Jason Dorrant is a lonely twelve-year-old boy who is a suspect in the brutal murder of Alicia Bartlett, the seven-year-old sister of a classmate. Trent, an expert interrogator for the police department who is known to get confessions that seem impossible to obtain and who has never lost a case, is called in to interrogate Jason, who is Alicia's friend and the last known person to see her alive. An ambitious man looking to move up in the ranks, Trent hopes to win the favor of an influential Massachusetts senator. Trent discovers that Jason had few friends prior to the crime save for Alicia, with whom he would regularly visit and complete jigsaw puzzles with. Jason was the last person to see Alicia alive and is the prime suspect, although he doesn't know it – Trent tells Jason that the information he is providing is voluntary.
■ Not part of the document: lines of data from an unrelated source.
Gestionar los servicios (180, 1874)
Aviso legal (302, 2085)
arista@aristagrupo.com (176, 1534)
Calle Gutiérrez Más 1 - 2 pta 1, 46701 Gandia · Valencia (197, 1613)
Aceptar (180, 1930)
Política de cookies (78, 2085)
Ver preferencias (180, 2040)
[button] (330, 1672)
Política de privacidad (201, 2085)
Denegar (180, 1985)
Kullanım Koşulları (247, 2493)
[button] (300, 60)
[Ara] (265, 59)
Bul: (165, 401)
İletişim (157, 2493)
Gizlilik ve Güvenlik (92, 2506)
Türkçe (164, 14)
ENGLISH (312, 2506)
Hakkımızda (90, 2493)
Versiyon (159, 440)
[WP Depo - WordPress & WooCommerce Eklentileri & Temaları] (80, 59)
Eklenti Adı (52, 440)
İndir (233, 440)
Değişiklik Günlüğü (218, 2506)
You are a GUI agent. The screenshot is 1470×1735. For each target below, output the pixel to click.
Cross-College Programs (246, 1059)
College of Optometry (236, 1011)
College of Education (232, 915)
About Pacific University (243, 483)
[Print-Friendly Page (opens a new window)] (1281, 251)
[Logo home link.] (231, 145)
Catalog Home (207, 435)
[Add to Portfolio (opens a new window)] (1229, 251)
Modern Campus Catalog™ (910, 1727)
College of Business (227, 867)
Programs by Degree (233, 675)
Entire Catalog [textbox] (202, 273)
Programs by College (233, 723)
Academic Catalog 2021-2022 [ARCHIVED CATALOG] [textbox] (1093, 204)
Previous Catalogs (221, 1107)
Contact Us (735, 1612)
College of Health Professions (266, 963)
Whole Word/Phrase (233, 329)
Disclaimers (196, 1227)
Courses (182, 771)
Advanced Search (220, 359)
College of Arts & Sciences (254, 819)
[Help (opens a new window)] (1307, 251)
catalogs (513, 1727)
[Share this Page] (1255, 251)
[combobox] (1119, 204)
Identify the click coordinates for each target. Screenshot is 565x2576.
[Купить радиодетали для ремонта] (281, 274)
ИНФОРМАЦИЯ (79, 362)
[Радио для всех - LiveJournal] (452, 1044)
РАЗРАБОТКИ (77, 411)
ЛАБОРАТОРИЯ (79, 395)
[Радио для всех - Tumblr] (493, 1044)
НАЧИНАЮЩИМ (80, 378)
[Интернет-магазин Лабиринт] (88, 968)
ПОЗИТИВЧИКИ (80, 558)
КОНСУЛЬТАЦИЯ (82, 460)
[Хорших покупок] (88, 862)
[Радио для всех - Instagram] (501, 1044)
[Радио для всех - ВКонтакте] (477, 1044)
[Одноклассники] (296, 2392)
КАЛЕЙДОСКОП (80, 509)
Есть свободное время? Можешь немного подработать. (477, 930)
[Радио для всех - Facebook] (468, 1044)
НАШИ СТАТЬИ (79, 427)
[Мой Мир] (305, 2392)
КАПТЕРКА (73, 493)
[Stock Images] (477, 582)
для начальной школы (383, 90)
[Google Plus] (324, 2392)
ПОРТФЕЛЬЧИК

Trent interrogates Jason in a small white-walled room with no ventilation and a single light bulb dangling from the ceiling, and he twists the information that Jason gives him into a distorted story that makes Jason look guilty of Alicia's murder. Trent makes Jason look like a violent maniac simply because he reads and watches science fiction (accusing him of being unable to discern between fantasy and reality), gaslighting him until the boy begins to doubt his own statements and innocence. Trent brings up Jason's seemingly unprovoked attack on a schoolmate as proof of his capacity for violence; Jason protests that the attack was in response to the schoolmate in question, Bobo Kelton, sexually assaulting a female student, but Jason has no proof of this. Trent begins the interview believing Jason murdered Alicia but comes to realise, via Jason's answers and body language, that he is actually innocent. However, Trent presses the interrogation, determined to extract a confession from Jason. Ultimately, Jason is so mentally pressured by Trent's line of questioning that he comes to believe the policeman's fabrication that he is a bloodthirsty killer. Doubting his own recollections, Jason confesses to the crime of Alicia's murder.

With the confession tape in hand, a triumphant Trent walks towards another detective expecting to be praised for his handiwork, but she looks at Trent accusingly and explains that Alicia's older brother Brad was the killer, not Jason; there were witnesses, and he has been taken into custody. Alicia's older brother and a friend of his initially tried to cover up the crime, but under strict questioning their stories fell apart and Alicia's older brother confessed. The female detective accuses Trent of coercing Jason's confession, and this is reported to his superiors. The result is that Trent has successfully killed his own career; he is not demoted in actual rank, but faces permanent reassignment to overnight shifts and will never be called on to conduct interrogations again.

Meanwhile, with the investigation over and Trent blacklisted by his own actions, Jason is left alone to struggle with inner demons Trent helped create. Jason is unable to decide what he is now: the same person he was before Alicia's murder, or a murderer, a reprehensible person? He ponders, "Did he kill her? No. Could he have killed her? No, but could he kill someone worthy of death? Say, a bully?" In the final twist, Jason fulfills the role that Trent assigned him, grabbing a butcher knife and heading to the local YMCA, where bully Bobo Kelton is.